To summarize the numeric variables in the dataset, we type:

To summarize the categorical variables in the dataset, we type:

datasummary_skim(penguins, type="categorical")
N %
species Adelie 152 44.2
Chinstrap 68 19.8
Gentoo 124 36.0
island Biscoe 168 48.8
Dream 124 36.0
Torgersen 52 15.1
sex female 165 48.0
male 168 48.8

Later in this tutorial, it will become clear that datasummary_skim is just a convenience “template” built around datasummary, since we can achieve identical results with the latter. For example, to produce a text-only version of the tables above, we can type:

datasummary(All(penguins) ~ Mean + SD + Histogram,
            data = penguins,
            output = 'markdown')
|                  |    Mean|     SD|  Histogram|
|:-----------------|-------:|------:|----------:|
|bill_length_mm    |   43.92|   5.46|  ▁▅▆▆▆▇▇▂▁|
|bill_depth_mm     |   17.15|   1.97| ▃▄▄▄▇▆▇▅▂▁|
|flipper_length_mm |  200.92|  14.06|  ▂▅▇▄▁▄▄▂▁|
|body_mass_g       | 4201.75| 801.95| ▁▄▇▅▄▄▃▃▂▁|

Note that the histogram argument of the datasummary_skim function is FALSE by default, because printing histograms will not work on all computers. If you have issues with this option, try changing your computer’s locale, or try using a different display font.

datasummary_correlation

The datasummary_correlation accepts a dataframe or tibble, it identifies all the numeric variables, and calculates the correlation between each of those variables:

mpg cyl disp hp drat wt qsec vs am gear carb
mpg 1 . . . . . . . . . .
cyl -.85 1 . . . . . . . . .
disp -.85 .90 1 . . . . . . . .
hp -.78 .83 .79 1 . . . . . . .
drat .68 -.70 -.71 -.45 1 . . . . . .
wt -.87 .78 .89 .66 -.71 1 . . . . .
qsec .42 -.59 -.43 -.71 .09 -.17 1 . . . .
vs .66 -.81 -.71 -.72 .44 -.55 .74 1 . . .
am .60 -.52 -.59 -.24 .71 -.69 -.23 .17 1 . .
gear .48 -.49 -.56 -.13 .70 -.58 -.21 .21 .79 1 .
carb -.55 .53 .39 .75 -.09 .43 -.66 -.57 .06 .27 1

The values displayed in this table are equivalent to those obtained by calling: cor(x, use='pairwise.complete.obs').

datasummary_balance

The expressions “balance table” or “Table 1” refer to a type of table which is often printed in the opening pages of a scientific peer-reviewed article. Typically, this table includes basic descriptive statistics about different subsets of the study population. For instance, analysts may want to compare the socio-demographic characteristics of members of the “control” and “treatement” groups in a randomized control trial, or the flipper lengths of male and female penguins. In addition, balance tables often include difference in means tests.

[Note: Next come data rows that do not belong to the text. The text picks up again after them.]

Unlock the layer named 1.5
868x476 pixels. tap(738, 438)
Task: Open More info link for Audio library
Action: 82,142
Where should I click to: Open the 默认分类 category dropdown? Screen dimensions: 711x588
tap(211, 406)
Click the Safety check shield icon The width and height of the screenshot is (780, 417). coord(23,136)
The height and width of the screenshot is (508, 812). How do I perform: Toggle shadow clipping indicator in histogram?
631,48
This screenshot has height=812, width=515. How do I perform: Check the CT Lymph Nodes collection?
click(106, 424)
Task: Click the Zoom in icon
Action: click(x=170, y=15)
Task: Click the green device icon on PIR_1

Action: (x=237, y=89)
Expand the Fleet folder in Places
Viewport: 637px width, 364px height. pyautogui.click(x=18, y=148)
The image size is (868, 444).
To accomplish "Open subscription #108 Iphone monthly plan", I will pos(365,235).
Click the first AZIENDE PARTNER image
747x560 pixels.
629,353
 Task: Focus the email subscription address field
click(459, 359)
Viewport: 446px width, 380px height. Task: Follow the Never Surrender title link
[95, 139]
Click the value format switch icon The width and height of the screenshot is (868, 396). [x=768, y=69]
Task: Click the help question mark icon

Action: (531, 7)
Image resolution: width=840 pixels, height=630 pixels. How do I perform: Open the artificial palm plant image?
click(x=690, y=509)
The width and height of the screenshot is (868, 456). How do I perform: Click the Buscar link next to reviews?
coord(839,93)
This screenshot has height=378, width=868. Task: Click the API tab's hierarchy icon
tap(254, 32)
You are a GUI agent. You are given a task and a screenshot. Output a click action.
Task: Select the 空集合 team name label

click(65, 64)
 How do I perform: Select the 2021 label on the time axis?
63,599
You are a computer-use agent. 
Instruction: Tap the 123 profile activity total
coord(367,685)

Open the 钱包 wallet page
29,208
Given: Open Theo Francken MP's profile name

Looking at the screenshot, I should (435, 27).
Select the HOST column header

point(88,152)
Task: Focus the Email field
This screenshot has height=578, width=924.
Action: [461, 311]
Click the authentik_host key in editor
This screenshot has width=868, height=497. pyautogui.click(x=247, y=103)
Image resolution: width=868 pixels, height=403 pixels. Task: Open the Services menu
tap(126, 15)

To illustrate how to build a balance table using the datasummary_balance function, we download data about a job training experiment studies in Lalonde (1986). Then, we clean up the data by renaming and recoding a few variables.

# Download and read data
training <- 'https://vincentarelbundock.github.io/Rdatasets/csv/Ecdat/Treatment.csv'
training <- read.csv(training)

# Rename and recode variables
training <- training %>%
            mutate(`Earnings Before` = re75 / 1000,
                   `Earnings After` = re78 / 1000,
                   Treatment = ifelse(treat == TRUE, 'Treatment', 'Control'),
                   Married = ifelse(married == TRUE, 'Yes', 'No')) %>%
            select(`Earnings Before`,
                   `Earnings After`,
                   Treatment,
                   Ethnicity = ethn,
                   Age = age,
                   Education = educ,
                   Married)

Now, we execute the datasummary_balance function. If the estimatr package is installed, datasummary_balance will calculate the difference in means and test statistics.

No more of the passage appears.